C’est là qu’entre en jeu la presse, qui se fait l’écho de cette publicité en bombardant ses sites de news à clic, aux titres plus évocateurs les uns que les autres, plus séduisants aussi. Cette non-information maquillée pour faire de la page vue, joue le jeu de l’éditeur plus que ravi de voir qu’on parle à tort et à travers de ses produits. C’est ce qu’on appelle le journalisme au XXIème siècle, un métier qui s’apparente de plus en plus à du community management pour les sociétés commerciales qu’on est censés critiquer (ce n’est d’ailleurs pas l’apanage de l’industrie du jeu vidéo). Peu importe ensuite que vous ne descendiez le jeu finalisé dans votre test, façon joueur aigri à la Gamekult, puisque les consommateurs auront été convaincus par vos quarante-sept news et previews précédentes, du bien-fondé de l’achat Day One de ce produit que vous insultez copieusement désormais. Bien souvent d’ailleurs, les joueurs viennent lire les tests de jeux pour comparer l’avis du testeur au leur, pas pour y trouver des raisons d’acheter ou pas. Je vous rassure, je mets Polygamer dans le même sac. Certes, ici vous ne trouverez pas (plus) de news, et nous parlons assez rarement des jeux pas encore sortis. Mais combien de fois avons-nous vantés les qualités de titres comme Assassin’s Creed, ou pour éviter de tirer sur K.mi qui va se sentir offensé, comme Destiny ? Alors que très honnêtement, ces louanges ils ne les méritent ni l’un ni l’autre. Je ne dis pas que ces jeux ne nous ont pas plu. Nous ne sommes pas (encore ?) corrompus. Je pense même qu’on a plutôt bon goût dans l’ensemble (à part Toma) ; des goûts différents, mais représentant plutôt bien, à l’échelle de notre modeste rédaction, ceux de la communauté des joueurs. Mais voilà, malgré la politique désastreuse de l’éditeur, l’absence d’efforts des développeurs, le cycle ridicule de sérialisation et toutes les errances de gameplay pénibles à souhaits, on arrive tout de même à s’amuser avec ces jeux (la plupart en tout cas) et on s’accroche à des points de détail. C’est une question de philosophie : On vous donne un truc sans goût et un autre nauséabond, plutôt que de dire que les deux sont de la merde, on dira plutôt que le premier est meilleur. Il n’y a pas de mauvaises intentions là-dedans, c’est juste qu’avant d’être des gratte-papiers 2.0, nous sommes également des connards de consommateurs, qui cherchent à se rassurer comme ils peuvent pour les 500 boules investis dans la machine qui fait tourner ces merdes…
11 Commentaires
Comment le libéralisme a eu raison du jeu vidéo
https://www.youtube.com/watch?v=ipe6CMvW0Dg la vie tout simplement
Comment le libéralisme a eu raison du jeu vidéo
Et encore, tu n’as pas abordé cette horreur qu’est le free to play!

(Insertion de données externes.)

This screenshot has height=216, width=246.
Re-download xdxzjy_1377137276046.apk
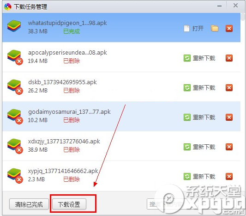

Le jeu vidéo résiste grâce aux petites productions, le reste c’est énormément de caca.
Comment le libéralisme a eu raison du jeu vidéo
Ouai mais non, je ne suis pas d’accord !
Je n’ais pas les moyens de me payé un abonnement … ni même d’acheté trop de jeux alors le free to play est un bon moyen de me divertir sans dépensé un sous.

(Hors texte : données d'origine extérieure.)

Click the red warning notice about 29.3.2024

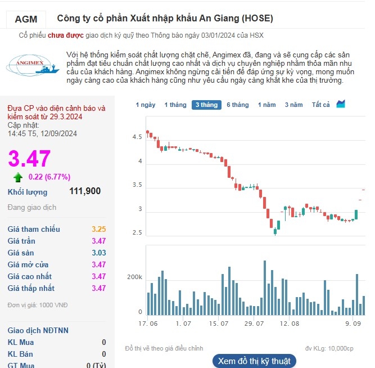pos(56,112)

Comment le libéralisme a eu raison du jeu vidéo
Pour le free to play ça dépend tout simplement des éditeurs. Certains sont des vrais free to play où, la plupart du temps, payer va soit nous aider à nous développer, soit nous faire gagner beaucoup de temps. Mais le jeu reste tout a fait jouable sans payer. Pour moi les meilleurs exemples sont « Boom beach » ou « Trials » sur iOs (et probablement Android). Dans ce cas je compare plus ces nouveaux jeux à une nouvelle façon de consommer le jeux-vidéo. Il faut s’habituer à jouer des sessions plus courtes et attendre (les développement sont souvent en temps réels).
Par contre les free-to-play qui te laissent jouer pendant quelques jours (ou pire semaines) et qui d’un coup deviennent trop durs pour continuer gratuitement, là je trouve ça de l’arnaque. Le message est juste tu aimes notre jeu et bah paie pour continuer or je ne traduis pas « paie pour continuer » par « free to play » dans mon anglais, aussi moyen soit il.
Comment le libéralisme a eu raison du jeu vidéo
Oui, tout dépend du Free 2 Play.
Par exemple Skyforge (PC) ou Neverwinter (PC et XBO), sont des MMO tout à fait jouables sans payer. Idem pour TERA.
Tu peux jouer et t’amuser gratuitement, sans pour autant que le jeu soit au rabais. L’argent qui y est dépensé, c’est essentiellement pour avancer plus vite ou pour l’esthétique de ton personnage (ou pour un compagnon/monture).
Alors certes, concernant l’esthétique, t’as ce côté frustrant des trucs sympas qu’on te montre mais qui coûtent une blinde. C’est frustrant mais ne t’empêche en rien de jouer.
Quant aux packs d’XP qui te font progresser plus vite moyennant un petit billet, c’est pas pire que les DLC payants qui te débloquent tous les persos dans les jeux de combats… pourtant pas Free 2 Play, eux.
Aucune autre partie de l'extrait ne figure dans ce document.